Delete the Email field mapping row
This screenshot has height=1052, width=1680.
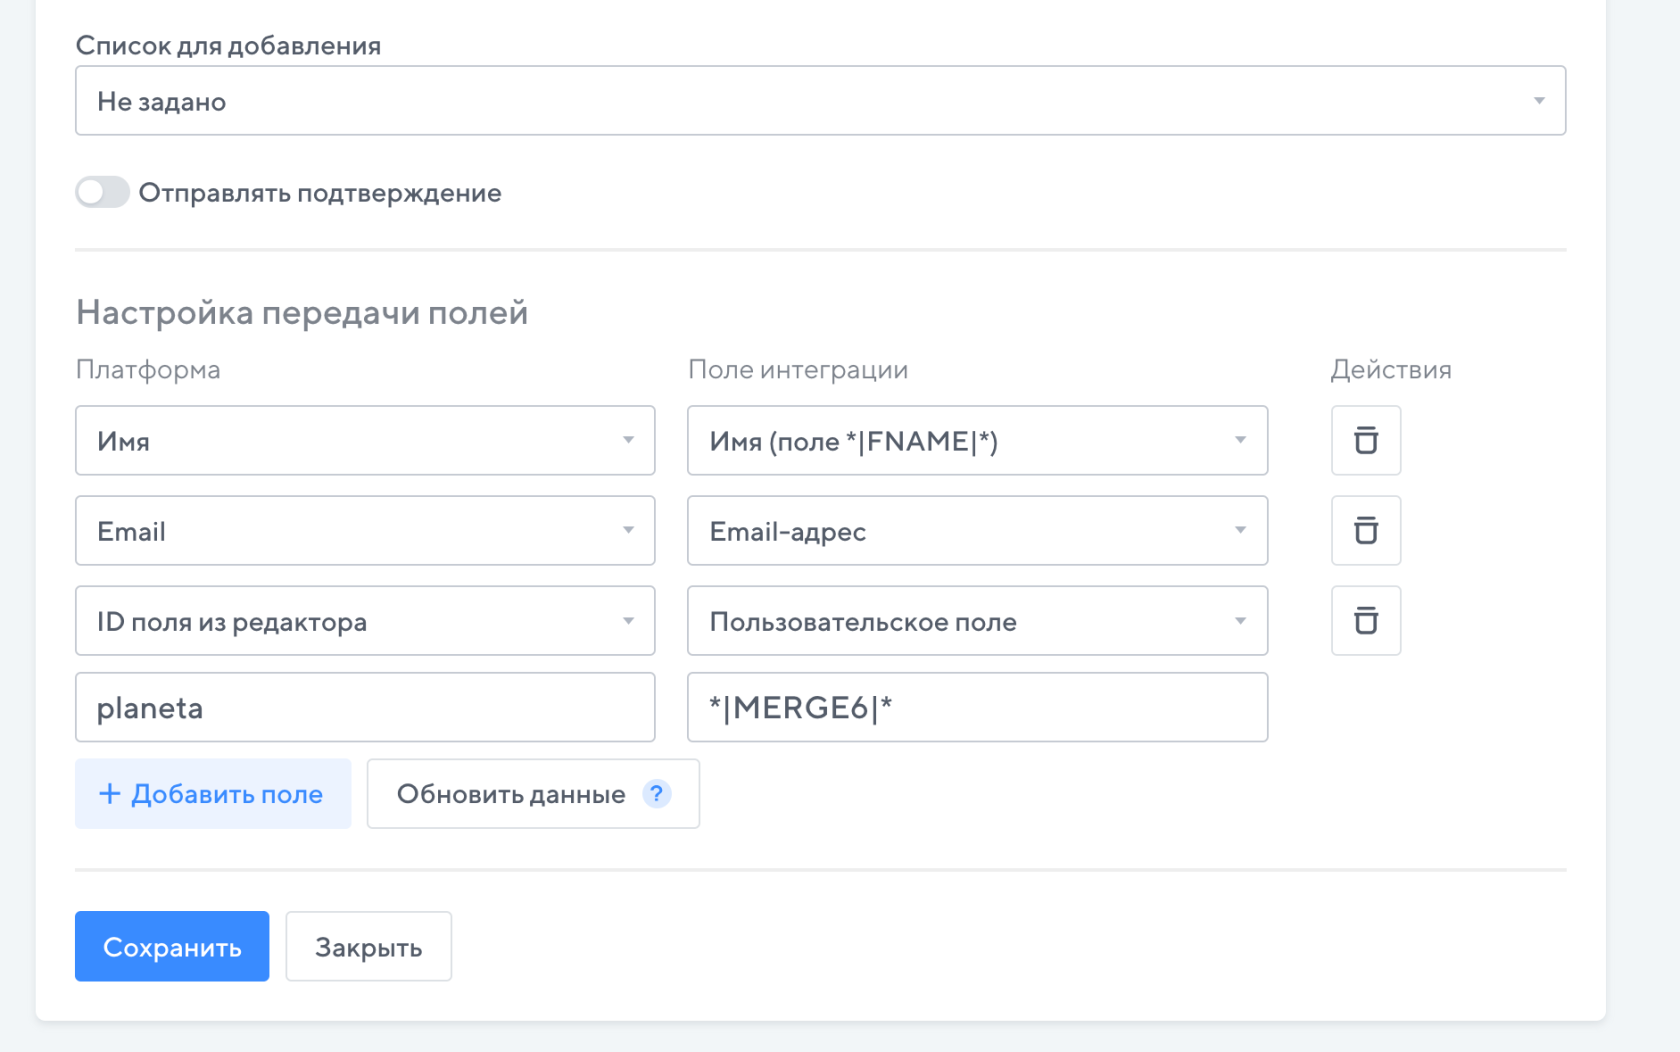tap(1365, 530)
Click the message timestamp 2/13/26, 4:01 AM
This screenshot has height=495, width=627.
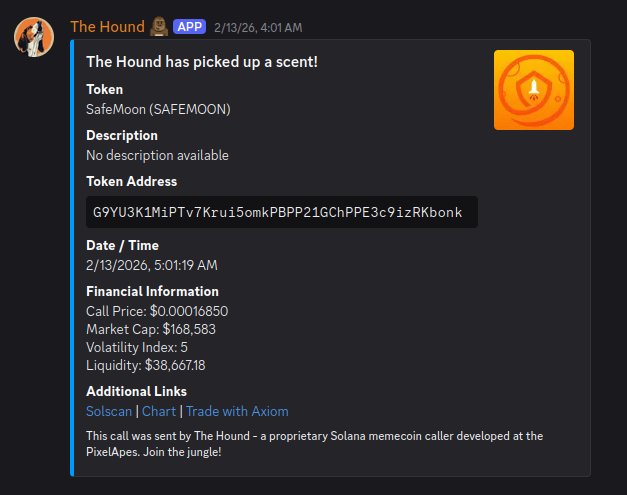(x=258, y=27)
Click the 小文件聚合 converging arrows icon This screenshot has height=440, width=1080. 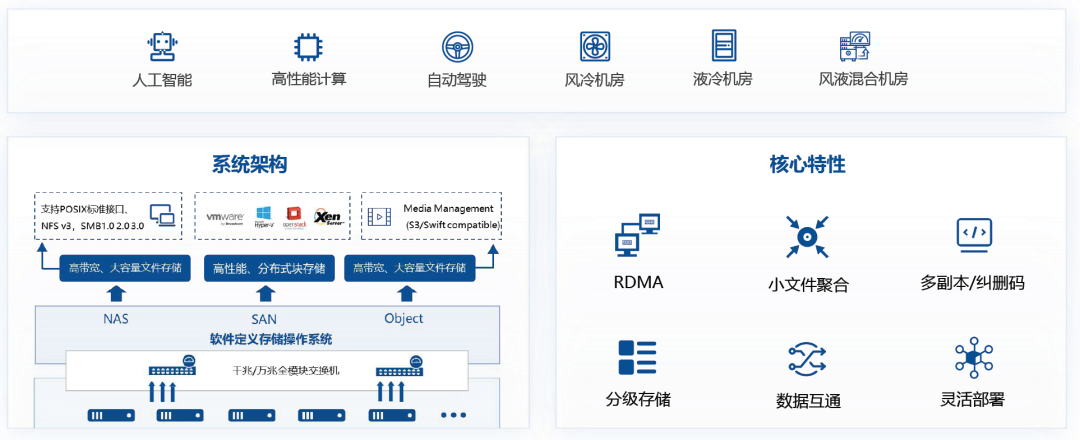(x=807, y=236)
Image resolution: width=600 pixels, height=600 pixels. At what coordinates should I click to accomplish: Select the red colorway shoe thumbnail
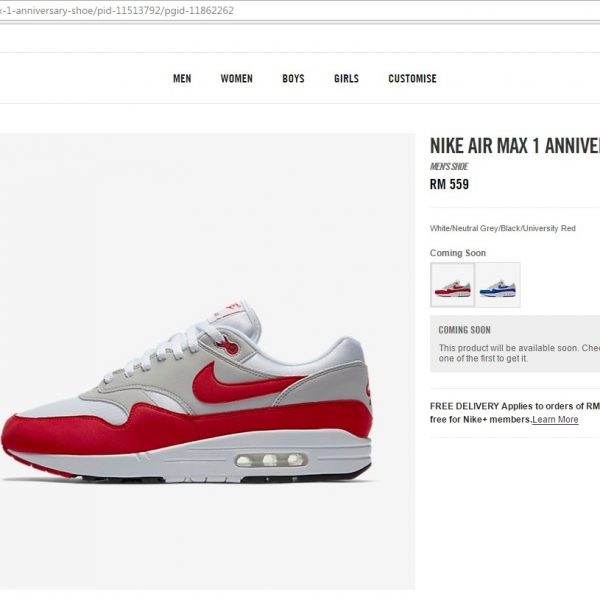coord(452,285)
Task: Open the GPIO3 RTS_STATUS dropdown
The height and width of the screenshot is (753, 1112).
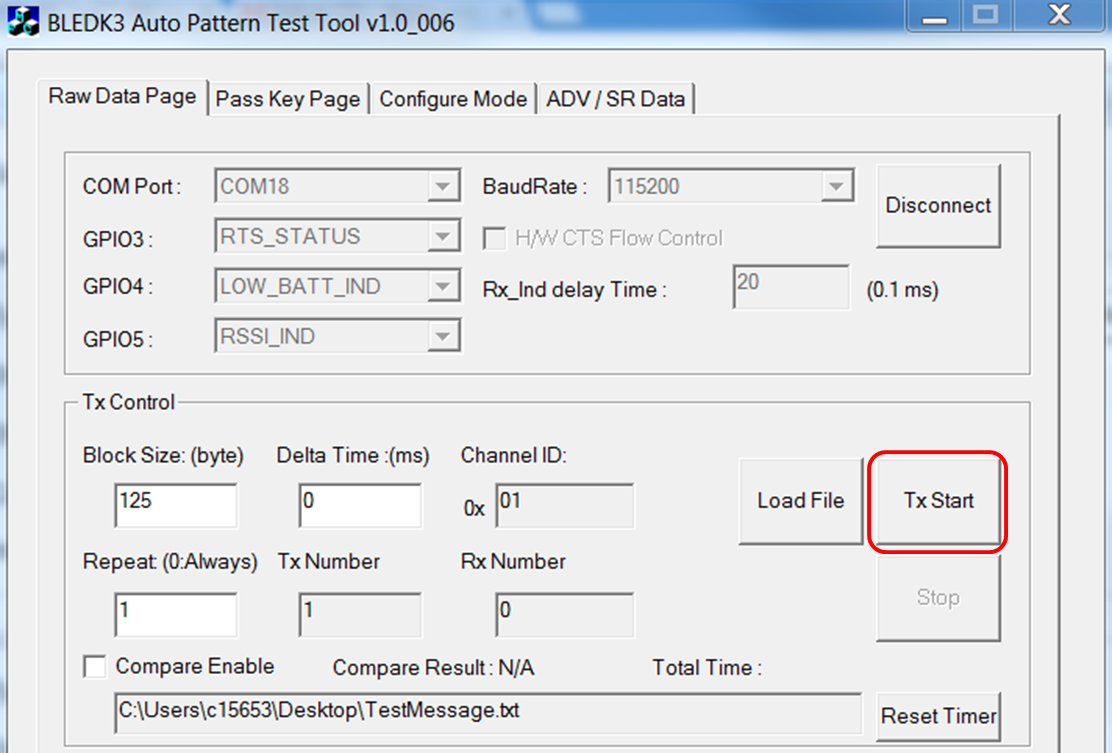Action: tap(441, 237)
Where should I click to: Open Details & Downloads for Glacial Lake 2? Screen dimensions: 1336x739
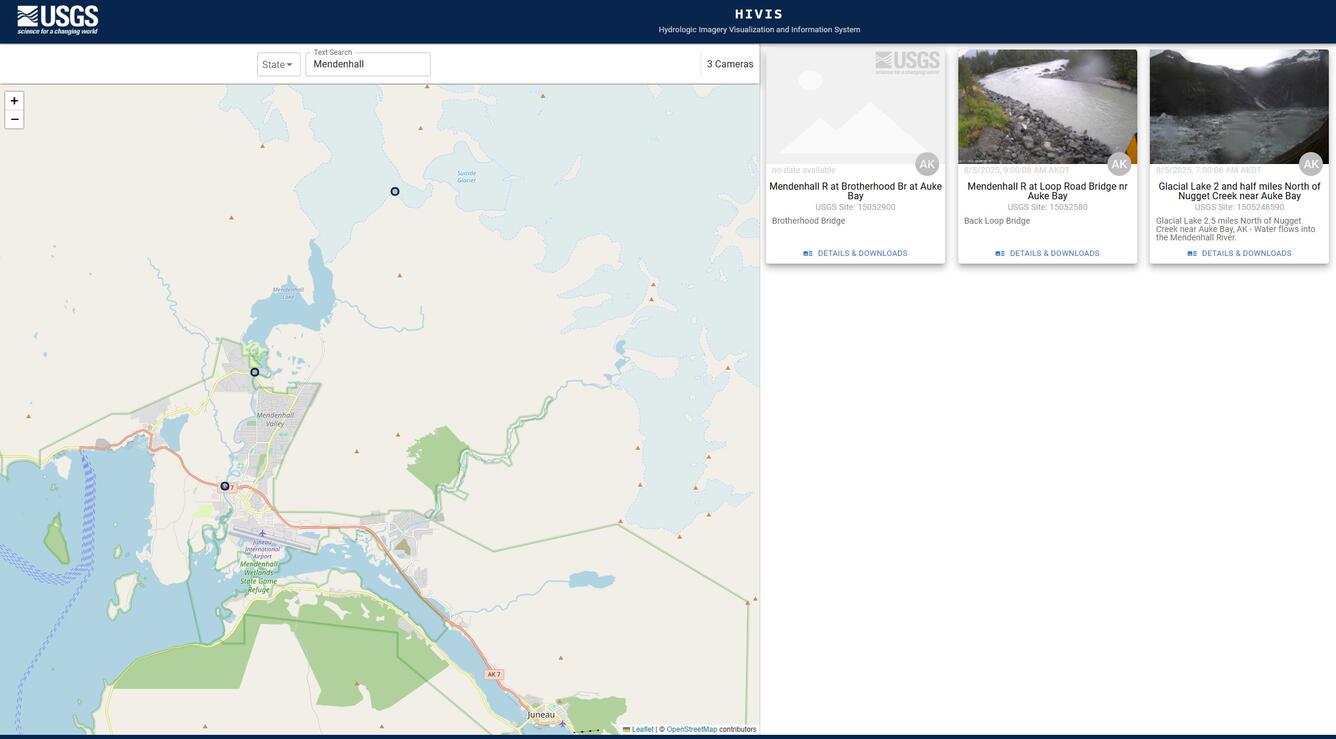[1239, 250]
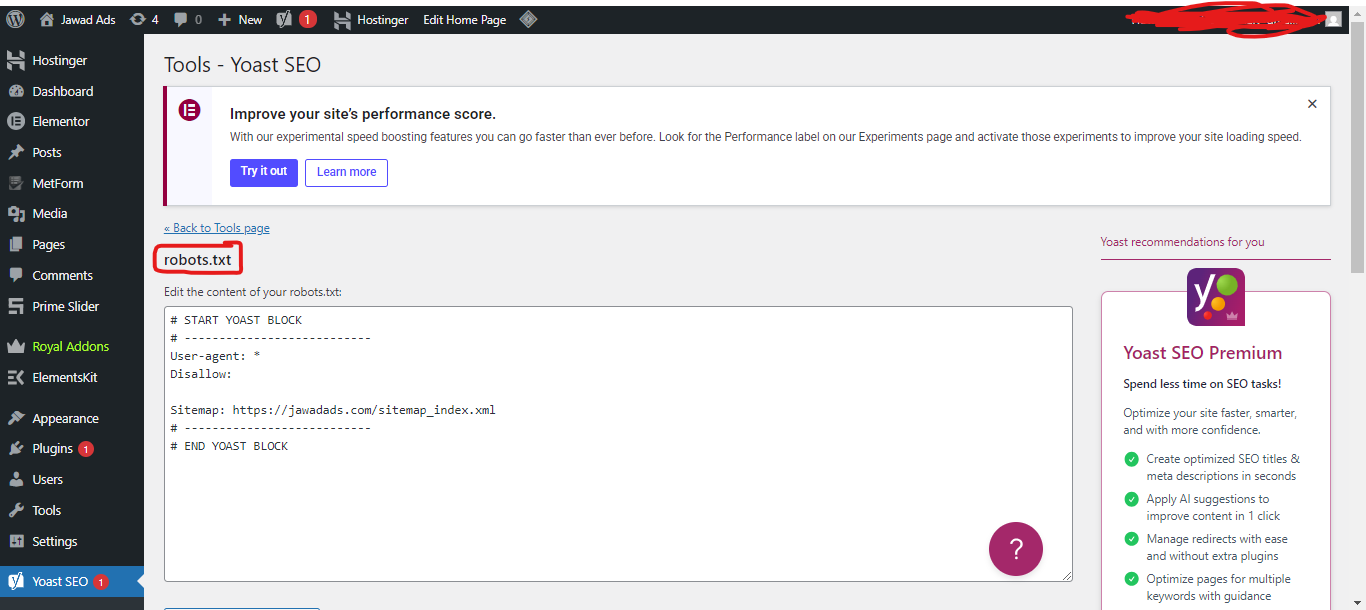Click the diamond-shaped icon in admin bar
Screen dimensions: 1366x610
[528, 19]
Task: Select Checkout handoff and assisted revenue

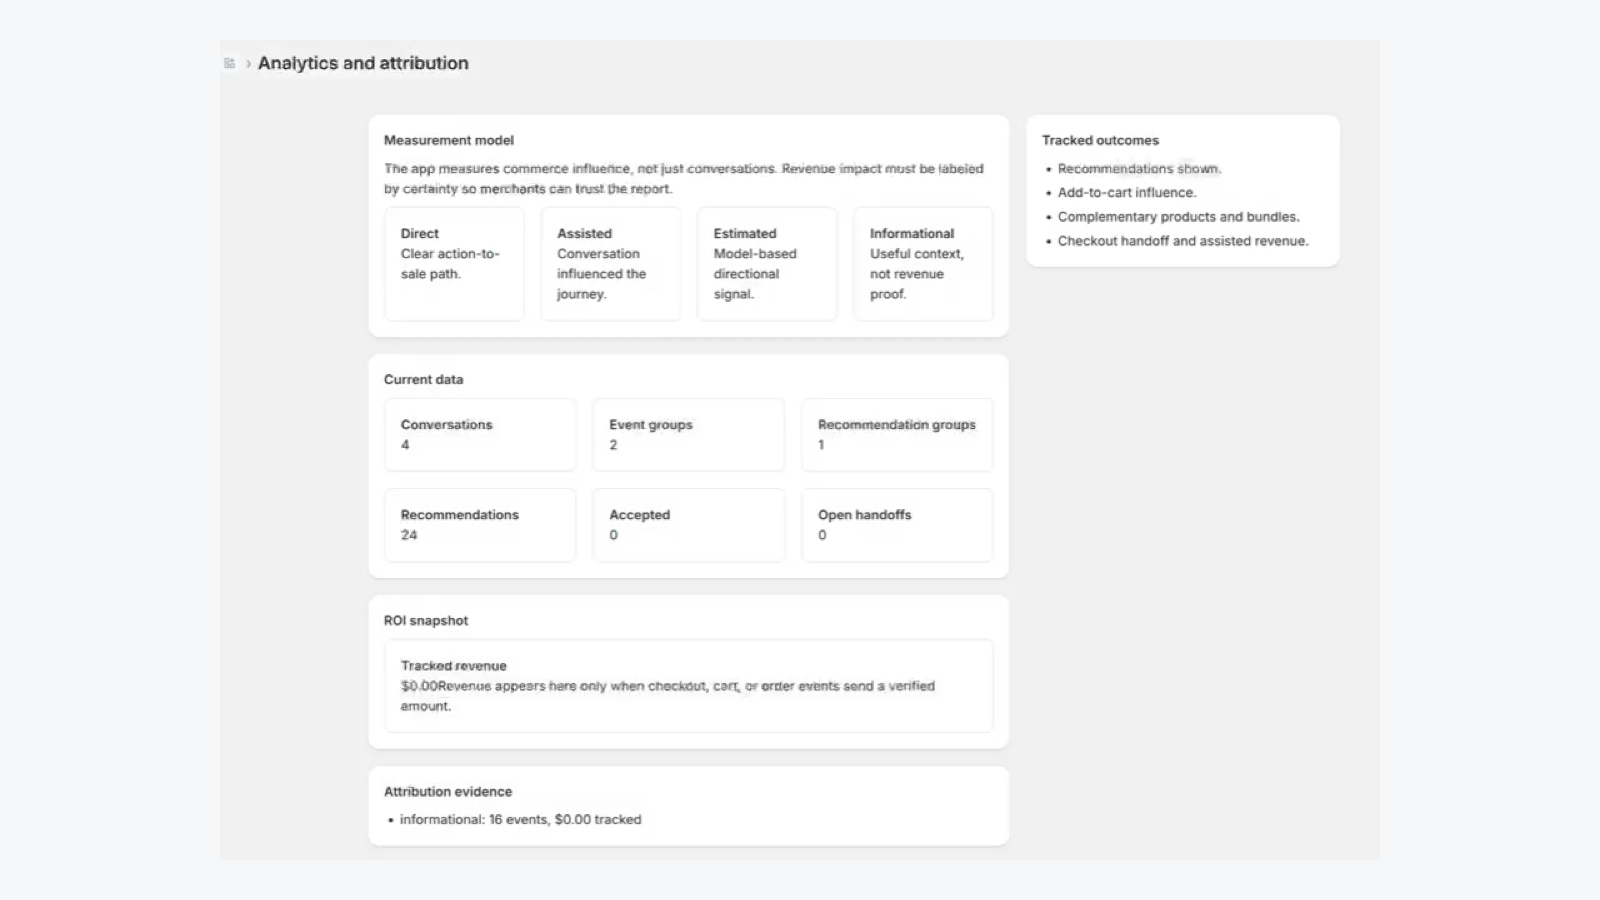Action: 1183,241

********

Work instructions => Your output should consist solely of the lines from the line containing "Task: Select Checkout" through the end of the data above, copied exactly, with images removed.

Written answer =>
Task: Select Checkout handoff and assisted revenue

Action: 1183,241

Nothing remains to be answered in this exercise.